- **TASK GOAL**
Echo the records starting with the line that contains "You are a GUI" and going on through the line that contains "click(380, 205)", and reproduce nothing else. Leave the pictures out of your answer.

- **SOURCE RECORDS**
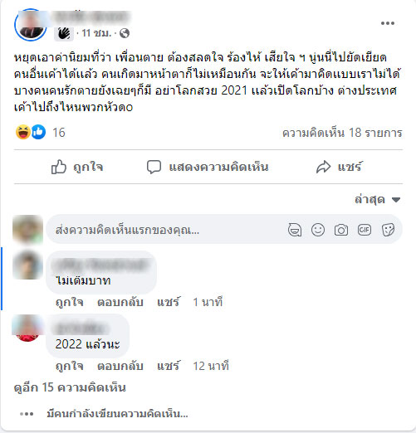Image resolution: width=416 pixels, height=433 pixels.
Task: Click ตอบกลับ on the ไม่เต็มบาท comment
Action: 120,302
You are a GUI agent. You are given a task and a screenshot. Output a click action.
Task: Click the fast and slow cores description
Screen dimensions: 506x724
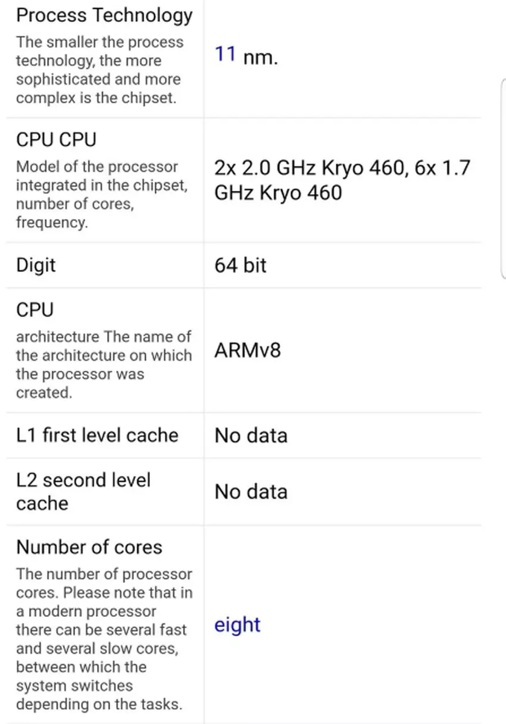tap(104, 640)
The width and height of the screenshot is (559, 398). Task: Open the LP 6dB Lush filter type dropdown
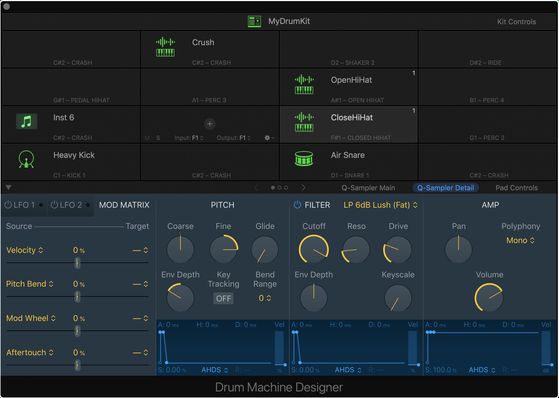click(380, 205)
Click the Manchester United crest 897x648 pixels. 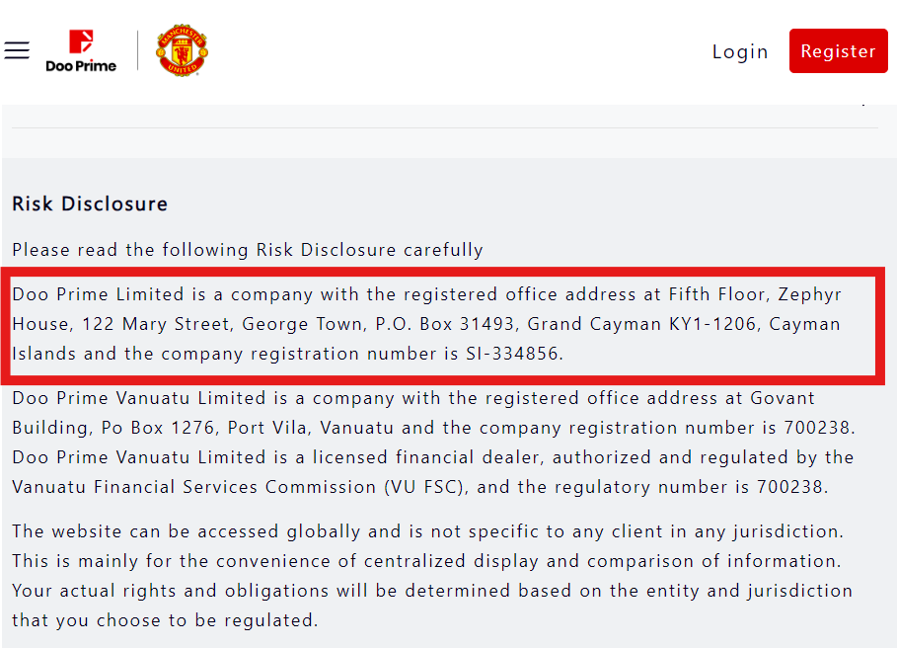tap(182, 51)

- **RESPONSE BELOW**
You are a GUI agent. You are given a task and a screenshot. Output a click action.
Task: Click the fast and slow cores description
Screen dimensions: 506x724
tap(104, 640)
The width and height of the screenshot is (559, 398). Task: Open the LP 6dB Lush filter type dropdown
click(380, 205)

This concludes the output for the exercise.